Harris has written three novels with food-related titles – Chocolat, and its two sequels The Lollipop Shoes and Peaches for Monsieur le Cure´ .
She visited New Zealand this week for the Christchurch Writers’ Festival.
Some people are ‘‘ quite obsessed’’ with Harris’ descriptions of food, and complain they want more, she said.
‘‘They read it as some form of food porn,’’ she said.
‘‘In reality it is just a literary device. To me it was a kind of emotional entry point into what makes people who they are.
‘‘How people relate to food is a kind of entry to their character. Food is a universal point of connection.
‘‘In a world where we are all separated by barriers of culture and lifestyle, food is still an area which everybody understands.’’
Harris, who is half-French, half-English, has also written two cookbooks, but said she favours neither cuisine.
‘‘I’m happy to eat whatever is popular wherever I go.
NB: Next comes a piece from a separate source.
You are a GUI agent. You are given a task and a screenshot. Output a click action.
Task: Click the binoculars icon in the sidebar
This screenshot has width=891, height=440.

In France I eat French food.
‘‘I eat whatever is local and whatever is in season,’’ she said.
Her French mother advised her to eat lots of lamb while in New Zealand.
‘‘She has never really forgiven me for marrying a vegetarian,’’ Harris said.
‘‘When I visit France I explain that I am afflicted with a vegetarian and they are always very understanding.’’
With Chocolat, Harris achieved something only four other female British authors have done – sold more than a million copies of one book.
She has now reached the point where theses are written analysing her work.
Some readers see things that are not necessarily there.
‘‘ The thing is, books are Rorschach tests.
‘‘What people see in a book is often as much about them as what is in the book,’’ she said.
‘‘I’m not one of those writers who sets out with an agenda of what they want people to come away with.
‘‘I’ve now quit being a teacher and telling people what to do.’’
Among the recurring themes of her work are strangers who disrupt established order and a kind of low-key, implied magic.
‘‘The outsider is always the person who starts the story off,’’ she said.
Peaches for Monsieur le Cure´ also concerns outsiders.
The outsider of Chocolat, Vianne Rocher, returns to Lansquenet, where she finds new outsiders have taken up residence. Moroccans have brought very alien dress, customs and food.
Harris visited New Zealand in part to promote the release of the paperback edition of Peaches for Monsieur le Cure´ , and a new book of short stories not yet released outside New Zealand, A Cat, a Hat and a Piece of String.
Food pornographer: Joanne Harris, author of Chocolat, was in Wellington to promote two new books.